Reading the determination data block (306) for the current portion of the input signal for the first or second encoder;

Reading the output data of the first encoder for the current section of the first encoder (12);

Reading the buffer information (314);

Reading the output data (310) of the second encoder for the current section starting from a position in the scalable data stream indicated by the buffer information (314); and

Decoding the output data (310) of the second encoder and the output data of the first encoder to obtain a decoded signal.

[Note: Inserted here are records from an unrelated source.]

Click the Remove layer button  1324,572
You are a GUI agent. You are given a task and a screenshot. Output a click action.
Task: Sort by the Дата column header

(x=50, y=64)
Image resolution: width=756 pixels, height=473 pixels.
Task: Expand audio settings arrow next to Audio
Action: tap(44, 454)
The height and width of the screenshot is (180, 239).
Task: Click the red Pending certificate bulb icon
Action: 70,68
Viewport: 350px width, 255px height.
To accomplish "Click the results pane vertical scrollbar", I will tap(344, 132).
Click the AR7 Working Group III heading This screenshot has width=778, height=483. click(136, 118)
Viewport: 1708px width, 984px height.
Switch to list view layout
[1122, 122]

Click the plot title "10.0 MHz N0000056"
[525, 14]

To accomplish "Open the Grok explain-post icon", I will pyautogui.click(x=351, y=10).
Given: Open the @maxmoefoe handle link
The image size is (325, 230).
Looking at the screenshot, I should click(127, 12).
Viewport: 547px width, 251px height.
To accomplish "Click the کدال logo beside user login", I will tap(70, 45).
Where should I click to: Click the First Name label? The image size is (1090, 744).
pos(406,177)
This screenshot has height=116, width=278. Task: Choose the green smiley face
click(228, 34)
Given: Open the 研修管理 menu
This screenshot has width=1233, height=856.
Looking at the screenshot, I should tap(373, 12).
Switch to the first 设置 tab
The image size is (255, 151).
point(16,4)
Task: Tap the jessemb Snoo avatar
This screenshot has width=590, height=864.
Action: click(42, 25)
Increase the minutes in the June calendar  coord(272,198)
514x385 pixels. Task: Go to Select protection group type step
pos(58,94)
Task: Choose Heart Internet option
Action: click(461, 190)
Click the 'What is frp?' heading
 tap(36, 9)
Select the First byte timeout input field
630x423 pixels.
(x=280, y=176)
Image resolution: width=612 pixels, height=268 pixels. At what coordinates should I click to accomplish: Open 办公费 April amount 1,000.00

11. Device for decoding a scalable data Stream from one or more blocks of output data from a first encoder (12) and from one or more blocks of output data from a second encoder (14), the one or more blocks of output data from the first encoder (12) together comprising a number of samples of the Represent input signals to the first encoder that form a current portion of the input signal to the first encoder, and wherein the one or more blocks of output data from the second encoder (14) together represent a number of samples of the input signal to the second encoder, wherein the number of samples for the second encoder forms a current portion of the input signal for the second encoder, the number of samples for the first encoder and the number of samples for the second encoder are the same, and wherein the current portions for the first and the second encoder are identical or one e time period (34) are shifted from one another, the scalable data stream having a determination data block for the current section for the first or second encoder, output data of the second encoder for a preceding section of the input signal in the transmission direction behind the determination data block and buffer information which indicate how far the output data of the second encoder for the preceding section extend behind the determination data block, with the following features:

a bitstream demultiplexer which is designed to be able to carry out the following steps:

Reading the output data of the first encoder for the current section of the first encoder (12); Reading the buffer information (314);

means for decoding the output data (310) of the second encoder and the output data of the first encoder to obtain a decoded signal.